Written exercise:
Identify each line in the records that contains the word "tweet", and copy every such line. Matching is case-sensitive.

* * * * * * * * *

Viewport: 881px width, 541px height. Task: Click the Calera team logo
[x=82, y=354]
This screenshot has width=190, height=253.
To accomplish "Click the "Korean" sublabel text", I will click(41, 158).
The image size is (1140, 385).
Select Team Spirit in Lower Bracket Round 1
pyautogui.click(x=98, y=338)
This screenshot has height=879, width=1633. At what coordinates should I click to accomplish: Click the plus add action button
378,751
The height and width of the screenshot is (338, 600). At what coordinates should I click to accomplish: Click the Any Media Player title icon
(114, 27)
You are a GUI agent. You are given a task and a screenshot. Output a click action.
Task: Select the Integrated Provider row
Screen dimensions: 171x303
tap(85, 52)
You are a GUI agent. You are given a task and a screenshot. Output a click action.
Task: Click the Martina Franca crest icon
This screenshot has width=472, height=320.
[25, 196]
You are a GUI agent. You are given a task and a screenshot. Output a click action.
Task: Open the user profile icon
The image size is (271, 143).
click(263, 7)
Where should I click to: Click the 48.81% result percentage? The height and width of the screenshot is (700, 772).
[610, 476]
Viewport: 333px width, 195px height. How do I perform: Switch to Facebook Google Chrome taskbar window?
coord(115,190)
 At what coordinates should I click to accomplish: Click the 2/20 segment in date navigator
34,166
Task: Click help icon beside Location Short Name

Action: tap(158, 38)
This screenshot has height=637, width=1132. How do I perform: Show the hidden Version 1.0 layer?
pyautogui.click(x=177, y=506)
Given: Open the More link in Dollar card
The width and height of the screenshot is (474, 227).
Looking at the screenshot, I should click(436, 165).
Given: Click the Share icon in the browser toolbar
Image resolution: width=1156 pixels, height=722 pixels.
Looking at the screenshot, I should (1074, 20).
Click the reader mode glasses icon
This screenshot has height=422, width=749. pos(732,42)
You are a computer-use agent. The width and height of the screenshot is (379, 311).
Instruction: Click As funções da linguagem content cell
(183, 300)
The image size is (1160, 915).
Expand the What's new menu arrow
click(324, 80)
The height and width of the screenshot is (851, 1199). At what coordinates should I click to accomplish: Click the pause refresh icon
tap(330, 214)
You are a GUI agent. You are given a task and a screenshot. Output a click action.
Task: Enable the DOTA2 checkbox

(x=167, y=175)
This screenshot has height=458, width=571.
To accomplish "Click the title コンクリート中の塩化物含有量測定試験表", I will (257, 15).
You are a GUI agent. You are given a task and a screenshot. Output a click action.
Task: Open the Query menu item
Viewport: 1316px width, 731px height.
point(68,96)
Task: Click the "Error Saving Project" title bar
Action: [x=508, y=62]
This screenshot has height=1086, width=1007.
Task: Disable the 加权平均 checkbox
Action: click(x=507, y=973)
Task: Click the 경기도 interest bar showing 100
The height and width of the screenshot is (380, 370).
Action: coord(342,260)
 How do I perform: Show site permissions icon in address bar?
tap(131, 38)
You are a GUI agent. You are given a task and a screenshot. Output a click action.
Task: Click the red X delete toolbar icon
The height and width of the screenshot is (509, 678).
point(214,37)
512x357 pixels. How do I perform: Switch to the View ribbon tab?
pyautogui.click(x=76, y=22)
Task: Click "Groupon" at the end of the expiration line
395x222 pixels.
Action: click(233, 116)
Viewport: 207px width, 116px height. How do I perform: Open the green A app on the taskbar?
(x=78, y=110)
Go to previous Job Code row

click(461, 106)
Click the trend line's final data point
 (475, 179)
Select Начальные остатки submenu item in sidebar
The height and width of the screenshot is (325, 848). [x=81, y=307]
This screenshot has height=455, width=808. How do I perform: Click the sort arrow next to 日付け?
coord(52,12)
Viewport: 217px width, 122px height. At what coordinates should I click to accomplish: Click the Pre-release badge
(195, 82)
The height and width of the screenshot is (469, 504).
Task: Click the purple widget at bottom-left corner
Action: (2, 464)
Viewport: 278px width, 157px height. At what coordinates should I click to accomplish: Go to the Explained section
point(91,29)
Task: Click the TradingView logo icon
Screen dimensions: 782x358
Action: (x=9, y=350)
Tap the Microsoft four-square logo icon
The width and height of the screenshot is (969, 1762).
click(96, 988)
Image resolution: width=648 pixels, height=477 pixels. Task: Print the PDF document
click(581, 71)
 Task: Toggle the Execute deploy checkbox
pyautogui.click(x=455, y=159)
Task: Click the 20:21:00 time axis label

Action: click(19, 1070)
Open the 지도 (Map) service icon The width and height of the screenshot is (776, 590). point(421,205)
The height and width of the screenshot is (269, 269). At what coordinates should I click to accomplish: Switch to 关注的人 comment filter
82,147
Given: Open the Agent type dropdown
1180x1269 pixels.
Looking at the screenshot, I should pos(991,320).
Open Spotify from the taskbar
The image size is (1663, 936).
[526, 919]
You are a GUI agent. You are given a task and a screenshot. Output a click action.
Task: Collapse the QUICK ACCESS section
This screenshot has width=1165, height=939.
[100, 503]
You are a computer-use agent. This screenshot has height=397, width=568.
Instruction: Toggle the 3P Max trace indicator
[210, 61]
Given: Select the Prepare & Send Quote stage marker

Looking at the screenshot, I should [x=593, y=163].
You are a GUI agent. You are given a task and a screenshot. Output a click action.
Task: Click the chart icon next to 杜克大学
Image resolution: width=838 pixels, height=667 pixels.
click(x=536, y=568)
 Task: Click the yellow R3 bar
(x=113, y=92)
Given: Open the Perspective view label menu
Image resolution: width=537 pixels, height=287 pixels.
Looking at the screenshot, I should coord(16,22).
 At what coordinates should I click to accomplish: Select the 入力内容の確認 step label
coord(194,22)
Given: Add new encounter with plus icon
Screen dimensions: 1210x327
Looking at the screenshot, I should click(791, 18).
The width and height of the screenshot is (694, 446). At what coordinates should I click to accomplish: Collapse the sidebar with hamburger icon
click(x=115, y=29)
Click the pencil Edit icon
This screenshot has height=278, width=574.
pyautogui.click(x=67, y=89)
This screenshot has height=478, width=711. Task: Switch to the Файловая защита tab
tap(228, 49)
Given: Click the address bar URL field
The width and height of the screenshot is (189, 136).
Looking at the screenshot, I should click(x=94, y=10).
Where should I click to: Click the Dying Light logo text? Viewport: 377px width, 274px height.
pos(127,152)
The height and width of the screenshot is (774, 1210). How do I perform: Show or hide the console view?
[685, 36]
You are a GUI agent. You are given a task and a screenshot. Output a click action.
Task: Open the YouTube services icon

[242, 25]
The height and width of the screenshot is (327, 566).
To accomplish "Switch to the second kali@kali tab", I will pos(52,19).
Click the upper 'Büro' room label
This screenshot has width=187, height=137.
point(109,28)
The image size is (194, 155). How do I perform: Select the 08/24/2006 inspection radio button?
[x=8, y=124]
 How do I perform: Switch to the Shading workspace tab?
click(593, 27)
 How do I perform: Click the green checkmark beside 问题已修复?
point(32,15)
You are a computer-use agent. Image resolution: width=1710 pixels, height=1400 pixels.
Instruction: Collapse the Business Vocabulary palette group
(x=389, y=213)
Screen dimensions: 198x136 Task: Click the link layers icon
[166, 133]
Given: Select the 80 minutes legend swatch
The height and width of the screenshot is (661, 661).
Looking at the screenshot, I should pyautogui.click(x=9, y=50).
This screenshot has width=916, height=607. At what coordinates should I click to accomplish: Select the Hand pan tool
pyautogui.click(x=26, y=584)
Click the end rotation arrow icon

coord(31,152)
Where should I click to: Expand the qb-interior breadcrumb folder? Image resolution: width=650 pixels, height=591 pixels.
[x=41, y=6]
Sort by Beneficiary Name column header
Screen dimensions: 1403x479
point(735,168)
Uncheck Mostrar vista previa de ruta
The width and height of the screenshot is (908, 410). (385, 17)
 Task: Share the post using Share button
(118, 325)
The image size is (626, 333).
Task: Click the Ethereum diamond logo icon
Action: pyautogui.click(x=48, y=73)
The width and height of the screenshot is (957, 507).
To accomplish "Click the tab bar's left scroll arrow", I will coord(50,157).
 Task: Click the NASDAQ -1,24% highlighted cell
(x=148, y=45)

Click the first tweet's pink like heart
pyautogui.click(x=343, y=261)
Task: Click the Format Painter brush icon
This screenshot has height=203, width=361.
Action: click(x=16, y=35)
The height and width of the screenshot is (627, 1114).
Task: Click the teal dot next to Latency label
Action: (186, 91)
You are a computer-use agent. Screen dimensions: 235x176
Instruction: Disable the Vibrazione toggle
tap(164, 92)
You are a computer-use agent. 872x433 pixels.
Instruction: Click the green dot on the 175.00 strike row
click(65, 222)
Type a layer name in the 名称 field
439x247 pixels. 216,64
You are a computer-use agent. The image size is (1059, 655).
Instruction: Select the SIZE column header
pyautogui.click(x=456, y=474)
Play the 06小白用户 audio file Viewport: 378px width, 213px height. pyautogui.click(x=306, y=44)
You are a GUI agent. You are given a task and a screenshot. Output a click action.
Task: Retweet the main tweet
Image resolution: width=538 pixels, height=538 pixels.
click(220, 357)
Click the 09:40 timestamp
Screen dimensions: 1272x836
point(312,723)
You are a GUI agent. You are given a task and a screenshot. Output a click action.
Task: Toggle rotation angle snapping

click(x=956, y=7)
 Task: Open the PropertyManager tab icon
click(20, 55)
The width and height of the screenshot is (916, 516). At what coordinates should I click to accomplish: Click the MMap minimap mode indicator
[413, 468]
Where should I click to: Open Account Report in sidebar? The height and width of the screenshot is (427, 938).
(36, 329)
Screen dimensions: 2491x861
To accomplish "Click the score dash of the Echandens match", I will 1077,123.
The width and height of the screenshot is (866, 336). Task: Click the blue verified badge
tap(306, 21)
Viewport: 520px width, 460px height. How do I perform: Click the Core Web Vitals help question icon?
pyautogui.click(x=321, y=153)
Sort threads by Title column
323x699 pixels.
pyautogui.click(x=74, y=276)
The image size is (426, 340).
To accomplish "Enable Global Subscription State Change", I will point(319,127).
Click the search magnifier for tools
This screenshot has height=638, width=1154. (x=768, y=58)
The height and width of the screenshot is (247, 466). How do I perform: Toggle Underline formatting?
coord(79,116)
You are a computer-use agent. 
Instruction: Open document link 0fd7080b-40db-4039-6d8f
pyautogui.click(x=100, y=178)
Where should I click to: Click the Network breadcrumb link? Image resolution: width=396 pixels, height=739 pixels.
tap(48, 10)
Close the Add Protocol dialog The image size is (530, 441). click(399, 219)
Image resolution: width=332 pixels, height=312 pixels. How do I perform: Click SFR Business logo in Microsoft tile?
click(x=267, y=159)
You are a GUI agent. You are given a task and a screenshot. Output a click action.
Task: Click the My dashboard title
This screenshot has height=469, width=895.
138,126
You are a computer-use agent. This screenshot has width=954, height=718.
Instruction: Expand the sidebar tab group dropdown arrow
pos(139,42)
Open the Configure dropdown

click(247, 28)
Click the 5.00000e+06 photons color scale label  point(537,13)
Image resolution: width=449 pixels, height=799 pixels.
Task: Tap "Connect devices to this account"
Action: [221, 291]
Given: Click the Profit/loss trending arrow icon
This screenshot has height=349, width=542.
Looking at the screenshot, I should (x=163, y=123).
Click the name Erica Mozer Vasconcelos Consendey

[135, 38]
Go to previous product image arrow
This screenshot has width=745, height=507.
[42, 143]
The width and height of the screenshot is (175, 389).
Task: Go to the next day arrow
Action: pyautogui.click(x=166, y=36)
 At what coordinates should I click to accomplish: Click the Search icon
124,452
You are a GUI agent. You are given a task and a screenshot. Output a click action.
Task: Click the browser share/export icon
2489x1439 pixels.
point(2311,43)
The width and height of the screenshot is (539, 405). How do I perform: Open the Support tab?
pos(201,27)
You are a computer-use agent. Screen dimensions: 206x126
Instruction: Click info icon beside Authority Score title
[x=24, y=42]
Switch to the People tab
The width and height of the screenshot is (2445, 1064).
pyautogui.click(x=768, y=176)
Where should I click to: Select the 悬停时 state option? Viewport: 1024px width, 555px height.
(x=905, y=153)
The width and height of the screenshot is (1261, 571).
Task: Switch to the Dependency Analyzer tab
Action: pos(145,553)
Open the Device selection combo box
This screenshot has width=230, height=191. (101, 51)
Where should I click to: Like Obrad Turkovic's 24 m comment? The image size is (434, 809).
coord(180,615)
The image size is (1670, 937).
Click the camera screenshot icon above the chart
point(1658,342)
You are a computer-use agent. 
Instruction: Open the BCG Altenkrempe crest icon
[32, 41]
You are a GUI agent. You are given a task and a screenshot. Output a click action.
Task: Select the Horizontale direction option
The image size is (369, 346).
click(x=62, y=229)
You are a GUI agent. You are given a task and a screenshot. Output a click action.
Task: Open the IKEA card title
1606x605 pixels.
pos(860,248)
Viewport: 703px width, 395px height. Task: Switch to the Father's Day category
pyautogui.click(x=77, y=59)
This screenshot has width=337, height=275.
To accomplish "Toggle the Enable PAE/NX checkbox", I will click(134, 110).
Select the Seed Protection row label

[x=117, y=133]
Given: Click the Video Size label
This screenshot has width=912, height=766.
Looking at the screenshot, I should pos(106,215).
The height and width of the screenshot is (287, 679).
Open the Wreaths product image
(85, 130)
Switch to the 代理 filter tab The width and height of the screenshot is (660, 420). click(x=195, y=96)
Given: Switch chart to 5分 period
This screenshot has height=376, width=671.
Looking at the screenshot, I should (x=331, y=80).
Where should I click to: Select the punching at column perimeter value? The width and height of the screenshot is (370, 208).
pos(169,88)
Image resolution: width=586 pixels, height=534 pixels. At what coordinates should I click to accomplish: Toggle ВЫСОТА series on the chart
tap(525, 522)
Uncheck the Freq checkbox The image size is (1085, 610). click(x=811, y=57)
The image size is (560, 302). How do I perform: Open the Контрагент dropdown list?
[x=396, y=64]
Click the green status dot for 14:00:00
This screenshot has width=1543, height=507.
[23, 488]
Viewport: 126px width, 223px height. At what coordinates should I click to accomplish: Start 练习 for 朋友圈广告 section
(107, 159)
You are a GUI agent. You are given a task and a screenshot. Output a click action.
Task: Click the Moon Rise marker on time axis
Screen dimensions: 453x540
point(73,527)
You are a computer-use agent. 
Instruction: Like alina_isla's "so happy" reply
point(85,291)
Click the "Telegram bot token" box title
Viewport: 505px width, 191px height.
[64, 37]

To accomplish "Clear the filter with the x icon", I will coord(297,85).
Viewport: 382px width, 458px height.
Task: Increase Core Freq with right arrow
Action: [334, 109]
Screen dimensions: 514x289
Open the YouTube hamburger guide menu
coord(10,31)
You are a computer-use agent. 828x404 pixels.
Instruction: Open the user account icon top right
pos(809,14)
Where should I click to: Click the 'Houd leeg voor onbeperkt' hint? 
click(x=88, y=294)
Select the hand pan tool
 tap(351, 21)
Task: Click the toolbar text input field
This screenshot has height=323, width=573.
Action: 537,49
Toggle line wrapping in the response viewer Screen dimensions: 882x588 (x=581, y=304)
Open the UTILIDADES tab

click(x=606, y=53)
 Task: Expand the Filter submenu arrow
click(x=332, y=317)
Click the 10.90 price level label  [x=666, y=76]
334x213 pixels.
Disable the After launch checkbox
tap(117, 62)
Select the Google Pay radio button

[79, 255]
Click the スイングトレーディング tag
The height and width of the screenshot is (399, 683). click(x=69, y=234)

* * * * * * * * *

Written response:
Click the first tweet's pink like heart
Task: Retweet the main tweet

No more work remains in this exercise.